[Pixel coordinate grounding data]
────────────────────────────────────────

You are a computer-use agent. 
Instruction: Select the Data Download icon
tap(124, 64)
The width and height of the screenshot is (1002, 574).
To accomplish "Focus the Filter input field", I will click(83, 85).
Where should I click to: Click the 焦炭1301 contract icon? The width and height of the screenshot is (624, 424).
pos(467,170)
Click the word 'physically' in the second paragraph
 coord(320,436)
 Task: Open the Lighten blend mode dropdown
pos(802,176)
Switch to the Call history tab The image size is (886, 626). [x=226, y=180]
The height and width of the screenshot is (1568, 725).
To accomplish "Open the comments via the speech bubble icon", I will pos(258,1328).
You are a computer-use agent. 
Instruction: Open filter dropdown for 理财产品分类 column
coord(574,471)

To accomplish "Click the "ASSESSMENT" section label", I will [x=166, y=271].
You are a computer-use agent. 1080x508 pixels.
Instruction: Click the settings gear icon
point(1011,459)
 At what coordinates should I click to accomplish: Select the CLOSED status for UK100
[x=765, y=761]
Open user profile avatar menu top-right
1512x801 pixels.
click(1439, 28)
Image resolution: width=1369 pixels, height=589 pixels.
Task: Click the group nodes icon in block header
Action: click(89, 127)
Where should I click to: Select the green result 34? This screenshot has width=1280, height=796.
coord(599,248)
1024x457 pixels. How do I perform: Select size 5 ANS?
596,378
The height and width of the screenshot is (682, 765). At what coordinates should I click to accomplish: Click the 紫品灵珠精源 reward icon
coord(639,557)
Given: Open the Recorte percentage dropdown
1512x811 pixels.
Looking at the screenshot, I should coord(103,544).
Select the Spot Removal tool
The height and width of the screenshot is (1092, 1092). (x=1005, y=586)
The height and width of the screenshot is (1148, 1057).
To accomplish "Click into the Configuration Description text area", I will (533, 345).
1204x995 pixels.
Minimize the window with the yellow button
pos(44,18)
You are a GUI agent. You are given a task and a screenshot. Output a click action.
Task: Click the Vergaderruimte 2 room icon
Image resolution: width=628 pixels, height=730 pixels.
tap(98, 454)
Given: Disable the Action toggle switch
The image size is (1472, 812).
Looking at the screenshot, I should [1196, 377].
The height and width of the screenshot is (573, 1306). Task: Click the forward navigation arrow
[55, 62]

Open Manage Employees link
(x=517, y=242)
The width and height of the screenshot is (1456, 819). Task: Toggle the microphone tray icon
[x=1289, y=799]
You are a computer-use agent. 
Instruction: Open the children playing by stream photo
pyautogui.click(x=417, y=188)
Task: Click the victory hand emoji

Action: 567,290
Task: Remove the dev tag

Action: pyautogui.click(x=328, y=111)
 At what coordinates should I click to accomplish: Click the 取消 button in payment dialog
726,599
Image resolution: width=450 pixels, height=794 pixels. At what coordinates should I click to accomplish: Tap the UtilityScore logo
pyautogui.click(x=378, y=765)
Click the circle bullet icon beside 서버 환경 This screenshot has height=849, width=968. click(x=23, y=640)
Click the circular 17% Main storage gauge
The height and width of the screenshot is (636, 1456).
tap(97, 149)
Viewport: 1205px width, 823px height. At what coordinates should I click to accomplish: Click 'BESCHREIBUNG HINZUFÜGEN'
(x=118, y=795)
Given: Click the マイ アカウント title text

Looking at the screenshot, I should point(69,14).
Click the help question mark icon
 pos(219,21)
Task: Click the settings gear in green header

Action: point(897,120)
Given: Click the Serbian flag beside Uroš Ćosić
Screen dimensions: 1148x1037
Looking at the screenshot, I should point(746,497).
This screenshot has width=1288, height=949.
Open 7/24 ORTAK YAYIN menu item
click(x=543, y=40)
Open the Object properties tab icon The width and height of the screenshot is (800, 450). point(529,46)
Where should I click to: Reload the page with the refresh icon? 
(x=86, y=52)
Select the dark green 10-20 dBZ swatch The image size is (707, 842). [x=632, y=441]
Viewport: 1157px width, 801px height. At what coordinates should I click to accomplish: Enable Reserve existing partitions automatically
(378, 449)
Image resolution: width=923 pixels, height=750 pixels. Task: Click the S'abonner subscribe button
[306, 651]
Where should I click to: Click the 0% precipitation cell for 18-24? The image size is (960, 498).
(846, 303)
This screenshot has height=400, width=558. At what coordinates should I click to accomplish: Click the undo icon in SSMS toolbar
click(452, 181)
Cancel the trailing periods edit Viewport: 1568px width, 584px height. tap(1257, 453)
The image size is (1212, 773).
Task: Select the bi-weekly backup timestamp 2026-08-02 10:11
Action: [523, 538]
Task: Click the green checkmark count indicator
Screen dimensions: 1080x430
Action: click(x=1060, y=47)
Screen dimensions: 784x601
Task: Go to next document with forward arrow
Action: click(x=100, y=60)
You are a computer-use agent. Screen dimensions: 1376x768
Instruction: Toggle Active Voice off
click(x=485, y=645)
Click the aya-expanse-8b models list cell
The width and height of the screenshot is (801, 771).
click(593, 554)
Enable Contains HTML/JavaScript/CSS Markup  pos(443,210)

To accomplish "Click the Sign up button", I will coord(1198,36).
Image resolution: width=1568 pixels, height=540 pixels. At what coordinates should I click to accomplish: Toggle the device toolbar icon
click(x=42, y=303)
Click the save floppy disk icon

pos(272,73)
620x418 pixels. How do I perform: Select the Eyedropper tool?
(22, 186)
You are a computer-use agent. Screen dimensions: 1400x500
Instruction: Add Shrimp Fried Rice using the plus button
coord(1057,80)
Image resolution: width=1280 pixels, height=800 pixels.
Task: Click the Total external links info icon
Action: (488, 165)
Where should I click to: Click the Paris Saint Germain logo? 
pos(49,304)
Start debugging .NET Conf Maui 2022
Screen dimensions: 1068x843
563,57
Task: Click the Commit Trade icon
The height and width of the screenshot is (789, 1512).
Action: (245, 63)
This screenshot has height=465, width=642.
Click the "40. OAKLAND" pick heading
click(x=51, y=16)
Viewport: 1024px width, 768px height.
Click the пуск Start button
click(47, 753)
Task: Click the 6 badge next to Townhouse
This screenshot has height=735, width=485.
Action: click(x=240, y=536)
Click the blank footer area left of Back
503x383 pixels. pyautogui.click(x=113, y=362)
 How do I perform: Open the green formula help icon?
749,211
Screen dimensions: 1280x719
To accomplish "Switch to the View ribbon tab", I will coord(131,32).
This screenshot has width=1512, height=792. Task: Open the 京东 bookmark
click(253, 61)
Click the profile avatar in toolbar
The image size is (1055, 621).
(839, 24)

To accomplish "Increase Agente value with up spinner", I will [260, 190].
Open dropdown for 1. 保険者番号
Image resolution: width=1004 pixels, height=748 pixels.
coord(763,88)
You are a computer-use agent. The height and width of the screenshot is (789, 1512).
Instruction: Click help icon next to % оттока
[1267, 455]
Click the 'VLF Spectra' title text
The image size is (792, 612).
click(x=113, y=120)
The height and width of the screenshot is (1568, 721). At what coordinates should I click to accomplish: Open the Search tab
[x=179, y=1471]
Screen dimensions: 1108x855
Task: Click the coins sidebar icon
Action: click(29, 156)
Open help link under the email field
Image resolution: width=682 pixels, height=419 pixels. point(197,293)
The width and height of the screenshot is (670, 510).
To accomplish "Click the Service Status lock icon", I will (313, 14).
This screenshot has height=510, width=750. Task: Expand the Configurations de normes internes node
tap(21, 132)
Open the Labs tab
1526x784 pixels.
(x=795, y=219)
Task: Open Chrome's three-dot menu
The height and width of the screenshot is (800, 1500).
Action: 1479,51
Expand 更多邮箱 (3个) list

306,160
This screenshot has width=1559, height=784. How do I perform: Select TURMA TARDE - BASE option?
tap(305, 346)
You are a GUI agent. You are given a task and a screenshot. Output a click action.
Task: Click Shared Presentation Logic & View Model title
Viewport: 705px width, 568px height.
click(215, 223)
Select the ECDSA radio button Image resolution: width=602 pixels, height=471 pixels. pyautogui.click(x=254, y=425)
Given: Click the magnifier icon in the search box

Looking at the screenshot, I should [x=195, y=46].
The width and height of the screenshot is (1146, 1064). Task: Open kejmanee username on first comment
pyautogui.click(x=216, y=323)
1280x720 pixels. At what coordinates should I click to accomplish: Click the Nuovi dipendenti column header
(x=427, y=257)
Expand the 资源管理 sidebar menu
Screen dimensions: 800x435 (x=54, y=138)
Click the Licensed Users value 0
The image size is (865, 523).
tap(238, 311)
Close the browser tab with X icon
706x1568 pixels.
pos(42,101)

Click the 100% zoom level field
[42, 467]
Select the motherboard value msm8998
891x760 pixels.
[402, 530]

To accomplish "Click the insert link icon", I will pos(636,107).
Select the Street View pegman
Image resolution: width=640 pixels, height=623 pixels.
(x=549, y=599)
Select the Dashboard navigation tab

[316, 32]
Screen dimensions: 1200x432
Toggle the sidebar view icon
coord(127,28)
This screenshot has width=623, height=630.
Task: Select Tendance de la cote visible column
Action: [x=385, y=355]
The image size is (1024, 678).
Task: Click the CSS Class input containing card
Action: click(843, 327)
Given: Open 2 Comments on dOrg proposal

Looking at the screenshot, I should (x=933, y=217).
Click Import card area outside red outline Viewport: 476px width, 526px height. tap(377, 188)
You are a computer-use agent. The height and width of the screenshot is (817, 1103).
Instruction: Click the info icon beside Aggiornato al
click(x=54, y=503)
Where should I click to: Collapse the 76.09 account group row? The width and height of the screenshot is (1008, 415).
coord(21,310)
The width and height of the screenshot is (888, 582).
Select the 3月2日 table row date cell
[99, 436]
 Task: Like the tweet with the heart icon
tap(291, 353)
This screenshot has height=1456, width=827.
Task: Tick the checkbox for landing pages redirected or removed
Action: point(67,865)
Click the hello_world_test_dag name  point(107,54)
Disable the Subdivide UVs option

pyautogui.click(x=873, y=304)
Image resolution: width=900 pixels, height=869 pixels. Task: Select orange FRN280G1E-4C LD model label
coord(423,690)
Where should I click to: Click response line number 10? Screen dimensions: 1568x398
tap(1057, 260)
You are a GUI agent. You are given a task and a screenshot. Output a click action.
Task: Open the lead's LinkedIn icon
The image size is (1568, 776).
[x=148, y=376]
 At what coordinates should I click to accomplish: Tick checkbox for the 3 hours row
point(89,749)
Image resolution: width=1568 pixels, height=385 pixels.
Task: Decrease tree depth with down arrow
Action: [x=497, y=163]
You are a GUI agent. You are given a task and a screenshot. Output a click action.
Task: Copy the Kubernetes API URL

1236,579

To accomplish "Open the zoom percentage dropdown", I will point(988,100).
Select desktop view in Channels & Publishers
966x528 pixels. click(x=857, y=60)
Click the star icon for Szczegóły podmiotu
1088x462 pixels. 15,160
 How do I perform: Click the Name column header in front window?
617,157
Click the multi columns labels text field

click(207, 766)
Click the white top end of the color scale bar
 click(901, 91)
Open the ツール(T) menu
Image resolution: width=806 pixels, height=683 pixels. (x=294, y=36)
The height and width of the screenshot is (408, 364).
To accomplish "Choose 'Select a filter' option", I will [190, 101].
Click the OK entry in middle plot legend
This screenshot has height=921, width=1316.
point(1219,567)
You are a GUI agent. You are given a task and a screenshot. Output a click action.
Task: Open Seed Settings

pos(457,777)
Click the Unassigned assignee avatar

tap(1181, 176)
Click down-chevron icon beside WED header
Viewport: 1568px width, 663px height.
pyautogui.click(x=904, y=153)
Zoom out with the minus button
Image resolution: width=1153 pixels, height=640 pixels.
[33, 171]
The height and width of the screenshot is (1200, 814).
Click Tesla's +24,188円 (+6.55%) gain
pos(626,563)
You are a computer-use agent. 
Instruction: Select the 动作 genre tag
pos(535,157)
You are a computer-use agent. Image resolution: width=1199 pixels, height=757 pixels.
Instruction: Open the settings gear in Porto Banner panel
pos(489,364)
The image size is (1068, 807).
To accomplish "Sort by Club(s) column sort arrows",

────────────────────────────────────────

Set down precisely the lines above between the line holding "Image resolution: width=900" and the line holding "Task: Open the lead's LinkedIn icon", inclusive, and nothing beyond them.

Image resolution: width=900 pixels, height=869 pixels. Task: Select orange FRN280G1E-4C LD model label
coord(423,690)
Where should I click to: Click response line number 10? Screen dimensions: 1568x398
tap(1057, 260)
You are a GUI agent. You are given a task and a screenshot. Output a click action.
Task: Open the lead's LinkedIn icon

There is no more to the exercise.